I think when it says "preservation of impulse", it just means conservation of momentum.
2. That clumsy notation is what is used in nuclear physics.
It means nucleon number=0. The subscripts are the charge.
That notation is almost never used for simple electrons.

1. Your text must be translated from one language to another.
I think when it says "preservation of impulse", it just means conservation of momentum.
2. That clumsy notation is what is used in nuclear physics.
It means nucleon number=0. The subscripts are the charge.
That notation is almost never used for simple electrons.
Yes, I mean conservation of momentum... What is that?

Conservation of momentum means that the total momentum is the same after the reaction as before. For a particle with mass the momentum is

$$\textbf{p}=m\textbf{v}$$

where m is the mass and v the velocity of the particle.
For photons:

$$|p|=\frac{E}{c}$$

where E is the enery and c the speed of light (in vacuum).

in this case, it imply for the gamma ray? So
$$|p|=\frac{E}{c}$$ is the one that we look for, right?

Yes in the final state you have two phonons, but in the initial state you have one positron and one electron and they have mass.

so mv=$\frac{E}{c}$, right?

and why p is in long brackets i.e |p| ?

is it same with conservation of energY?

jtbell
Mentor
and why p is in long brackets i.e |p| ?
Momentum is a vector. It has both magnitude and direction. The vertical bars indicate that we are talking about the magnitude only.

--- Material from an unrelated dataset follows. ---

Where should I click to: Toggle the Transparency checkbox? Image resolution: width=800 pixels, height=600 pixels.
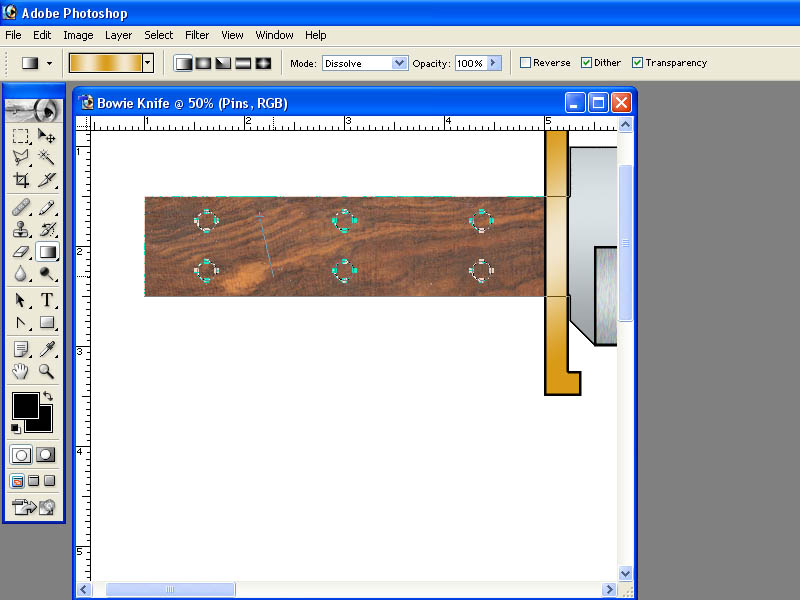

conservation of energy and conservation of impulse are same in this casE?

malawi_glenn
Homework Helper
Physicsissuef said:
so mv=$\frac{E}{c}$, right?
No, since the general expression for momentum is related via:

$$E^2 = p^2c^2 + m^2c^4$$

So for massless particles (as the photon):

$$P = E/c$$

There is no way that you can get mv = E/c

Physicsissuef said:
conservation of energy and conservation of impulse are same in this casE?
Nope.

Conversvation of total energy and conservation of momentum/impulse is not the same thing.

Physicsissuef said:
Why $$e$$ is written like $$^{0}_{-1}e$$
instead of $$e^-^1$$
or something??
They follow the nuclear notion, as pam pointed out.

E is energy, so what is the difference?

malawi_glenn
Homework Helper
i) momentum is a vector, energy is a scalar.

ii) you have massive particles on the Left Hand Side (LHS) of the reaction.

So conservation of energy is for the gamma ray, and conservation of momentum for the particles, right?

malawi_glenn
Homework Helper
NO

conservation of energy for the whole reaction &
consercation of momentum for the whole reaction!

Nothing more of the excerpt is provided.